The multinomial logit model (henceforth MNL) with two additional age variants of the replanted spruce forest (15 and 35-year-old) enabled us to separate the effect of forest type (for succession and replanted spruce forest) from the effect of age (see the estimates of MNL model in Table 4).
The results revealed that the recreation value of any successional forests was higher than the value of the reference option of staying at home (Succession), B = 1.34, OR = 3.82, 95% CI (1.14, 1.54), z = 13.14, p < 0.001 and also that the value of successional forests increases with every year of age (Succession*Age), B = 0.02, OR = 1.02, 95% CI (0.02, 0.03), z = 12.82, p < 0.001. Note, that the recreation value of the replanted spruce forest also increases with every year of age (Spruce*Mine*Age), B = 0.10, OR = 1.10, 95% CI (0.09, 1.11), z = 24.83, p < 0.001. In fact, the effect of age on the recreation value of a replanted spruce forest is larger than the effect of age on the value of a successional forest.

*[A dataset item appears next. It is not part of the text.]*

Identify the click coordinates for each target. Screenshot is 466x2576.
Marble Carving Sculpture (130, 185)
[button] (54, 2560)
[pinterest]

In effect, the spruce replantation gains on recreation value every year more than the succession.
Moreover, recreation values of pine (Pin35) and alder replantation (Ald35) were higher than the value of the reference option of staying at home, B = 2.26, OR = 9.56, 95% CI (2.04, 2.48), z = 20.32, p < 0.001, and B = 0.89, OR = 2.44, 95% CI (0.64, 1.14), z = 7.02, p < 0.001, respectively.
The recreation value of the replanted spruce forest (Spruce*Mine*KV_reg), alder (Ald35*KV_reg), and the successional forest (Succession*KV_reg) were lower for the local population than for the control population.
Contrary to our expectations and a frequented DCE model with travel time (Time) as a proxy of (travel) costs, the recreation value of the forest was not affected by the access time, B = −0.001, OR = 1.00, 95% CI (−0.01, 0.00), z = −0.43, p = 0.67.
Consistent with the finding from the direct measure, the recreation value of the forest was not affected by the age (Age_pop), gender (Gender), or education (College) of the participants.
Importantly methodological variables, such as position of the forest on the left vs. right hand card in DCE (Left), affected significantly the estimated recreation value of the forest, B = 0.12, OR = 1.12, 95% CI (0.04, 1.19), z = 3.07, p = 0.002.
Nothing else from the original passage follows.